A collar is a single strap that fits loosely around a dog's neck. There are many sizes, styles and designs of collars, and they are generally very affordable and easy to find at pet stores, veterinary offices or in pet sections of any grocery store. But are they best for your dog?
Pros of collars include…
- Easier and more comfortable to wear at all times
- Keep tags and licenses close at hand with ease
- Simple and easy to use
Collar cons include…
- Can cause choking if the dog pulls or twists
- Easier for a dog to slip out of by wriggling or if frightened or panicked
- Puts pressure on the neck and may cause, eye, ear, throat or thyroid problems
- Less effective for strong training or control
Harnesses fit around a dog's chest and torso, providing greater control and guidance to your pet. They are still available in different styles and sizes, as well as both back and front attachment types, but there is not quite as much stylistic variety as with collars. Depending on the manufacturer and features of the harness, they can be more costly as well. But are those dollars well spent?
Harness pros include…
- Better for dogs that pull or lunge
- Less risk of choking because there is no neck pressure with a properly fitted harness
- Not as easy for dogs to escape if the harness fits well
There are cons to harnesses, such as…
- Can be more difficult to find appropriate sizes for some dog breeds
- Disrupts the dog's coat more and is less comfortable for continuous wear
- Not as easy to attach licenses and tags in a comfortable way
- Can be harder to put on a dog that wriggles or resists
Doubling Up – Use Both
Many dog owners find it is best to use both a collar and a harness for their pet. A collar can be worn at all times to keep the dog's license, identification and tag information easily accessible, and collars are suitable for short, familiar walks or indoor training sessions. A harness, on the other hand, is often best for longer walks or when visiting new areas where the dog may get friskier and more excited.

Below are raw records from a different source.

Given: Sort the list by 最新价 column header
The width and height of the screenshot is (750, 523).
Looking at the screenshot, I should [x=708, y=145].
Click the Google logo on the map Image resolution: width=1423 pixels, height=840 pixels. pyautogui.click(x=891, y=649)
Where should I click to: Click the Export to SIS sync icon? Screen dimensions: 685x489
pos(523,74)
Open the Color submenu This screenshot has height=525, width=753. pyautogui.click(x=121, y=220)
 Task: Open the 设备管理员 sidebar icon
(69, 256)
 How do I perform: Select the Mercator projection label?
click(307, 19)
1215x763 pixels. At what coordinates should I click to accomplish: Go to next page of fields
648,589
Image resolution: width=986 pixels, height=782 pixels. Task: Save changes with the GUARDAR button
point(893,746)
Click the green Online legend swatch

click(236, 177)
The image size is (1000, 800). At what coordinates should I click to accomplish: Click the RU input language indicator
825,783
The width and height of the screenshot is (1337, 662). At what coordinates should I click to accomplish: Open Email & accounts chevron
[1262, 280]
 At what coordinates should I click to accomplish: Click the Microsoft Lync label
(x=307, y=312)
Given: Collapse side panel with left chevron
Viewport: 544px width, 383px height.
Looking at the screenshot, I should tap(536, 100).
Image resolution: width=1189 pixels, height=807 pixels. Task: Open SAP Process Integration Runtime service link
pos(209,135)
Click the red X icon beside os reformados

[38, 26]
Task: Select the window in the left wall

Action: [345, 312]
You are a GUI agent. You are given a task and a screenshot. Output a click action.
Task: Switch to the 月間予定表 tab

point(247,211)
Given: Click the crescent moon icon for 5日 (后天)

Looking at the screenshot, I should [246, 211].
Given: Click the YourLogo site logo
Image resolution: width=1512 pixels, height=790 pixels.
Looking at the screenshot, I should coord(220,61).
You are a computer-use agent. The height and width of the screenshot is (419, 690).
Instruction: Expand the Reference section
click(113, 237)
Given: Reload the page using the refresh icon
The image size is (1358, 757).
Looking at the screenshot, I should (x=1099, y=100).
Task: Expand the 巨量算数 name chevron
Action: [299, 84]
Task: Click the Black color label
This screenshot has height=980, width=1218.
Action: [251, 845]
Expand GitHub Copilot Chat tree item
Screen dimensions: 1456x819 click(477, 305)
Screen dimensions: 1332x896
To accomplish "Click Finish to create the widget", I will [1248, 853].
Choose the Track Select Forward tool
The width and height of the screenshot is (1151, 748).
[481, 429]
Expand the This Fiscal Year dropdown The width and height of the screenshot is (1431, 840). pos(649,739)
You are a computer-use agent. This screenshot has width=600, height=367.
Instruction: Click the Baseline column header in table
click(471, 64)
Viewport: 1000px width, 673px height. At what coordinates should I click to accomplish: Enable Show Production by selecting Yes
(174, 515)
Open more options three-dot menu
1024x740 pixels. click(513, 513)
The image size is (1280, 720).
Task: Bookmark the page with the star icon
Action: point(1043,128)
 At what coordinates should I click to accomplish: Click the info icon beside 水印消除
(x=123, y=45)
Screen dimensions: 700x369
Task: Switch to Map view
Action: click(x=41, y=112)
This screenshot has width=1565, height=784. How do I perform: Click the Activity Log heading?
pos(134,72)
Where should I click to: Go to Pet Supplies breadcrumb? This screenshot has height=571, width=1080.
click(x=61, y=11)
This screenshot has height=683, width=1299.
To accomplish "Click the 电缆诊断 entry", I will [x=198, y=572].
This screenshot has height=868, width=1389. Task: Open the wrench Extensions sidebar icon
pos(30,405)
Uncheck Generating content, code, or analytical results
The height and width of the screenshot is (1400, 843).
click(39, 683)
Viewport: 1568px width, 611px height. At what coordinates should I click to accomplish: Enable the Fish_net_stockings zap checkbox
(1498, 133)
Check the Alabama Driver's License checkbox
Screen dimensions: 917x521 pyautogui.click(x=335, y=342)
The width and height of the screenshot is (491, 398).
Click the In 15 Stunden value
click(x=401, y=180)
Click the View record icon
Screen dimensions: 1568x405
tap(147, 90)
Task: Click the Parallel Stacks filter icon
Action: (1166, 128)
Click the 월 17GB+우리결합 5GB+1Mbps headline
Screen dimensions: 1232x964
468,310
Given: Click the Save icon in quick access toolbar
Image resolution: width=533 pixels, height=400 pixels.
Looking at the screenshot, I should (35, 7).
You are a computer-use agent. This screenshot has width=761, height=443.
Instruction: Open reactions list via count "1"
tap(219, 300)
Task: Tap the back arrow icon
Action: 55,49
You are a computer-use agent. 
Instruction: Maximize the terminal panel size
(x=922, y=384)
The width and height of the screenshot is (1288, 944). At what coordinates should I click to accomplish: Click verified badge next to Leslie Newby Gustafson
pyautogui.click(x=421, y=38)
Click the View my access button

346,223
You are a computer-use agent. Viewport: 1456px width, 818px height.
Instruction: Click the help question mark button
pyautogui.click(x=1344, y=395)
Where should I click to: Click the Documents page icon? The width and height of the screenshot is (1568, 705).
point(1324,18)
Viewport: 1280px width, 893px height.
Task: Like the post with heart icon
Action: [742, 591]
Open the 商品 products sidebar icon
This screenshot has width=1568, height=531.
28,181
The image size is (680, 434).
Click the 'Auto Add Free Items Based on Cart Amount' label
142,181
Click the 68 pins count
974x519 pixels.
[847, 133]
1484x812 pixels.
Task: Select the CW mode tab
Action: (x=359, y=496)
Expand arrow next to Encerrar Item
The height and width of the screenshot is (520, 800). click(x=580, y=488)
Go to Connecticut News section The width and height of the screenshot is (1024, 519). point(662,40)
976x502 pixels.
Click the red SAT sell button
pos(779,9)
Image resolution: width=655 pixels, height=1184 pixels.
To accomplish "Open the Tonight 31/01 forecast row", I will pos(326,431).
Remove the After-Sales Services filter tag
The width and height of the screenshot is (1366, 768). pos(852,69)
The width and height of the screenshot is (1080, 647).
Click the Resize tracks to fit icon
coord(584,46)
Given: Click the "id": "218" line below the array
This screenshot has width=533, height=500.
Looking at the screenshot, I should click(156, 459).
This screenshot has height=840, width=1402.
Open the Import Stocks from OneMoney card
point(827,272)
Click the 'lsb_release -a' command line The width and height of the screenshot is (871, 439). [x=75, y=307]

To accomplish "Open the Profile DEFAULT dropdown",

Ultimately, there is no one-size-fits-all for every dog when deciding between collars and harnesses. Consult with your veterinarian about your dog's needs and any health concerns about wearing either a collar or harness, and consider giving both a try in different ways to see which one you and your pet prefer. Once you have examined both collars and harnesses, you'll be able to decide which is best for your dog.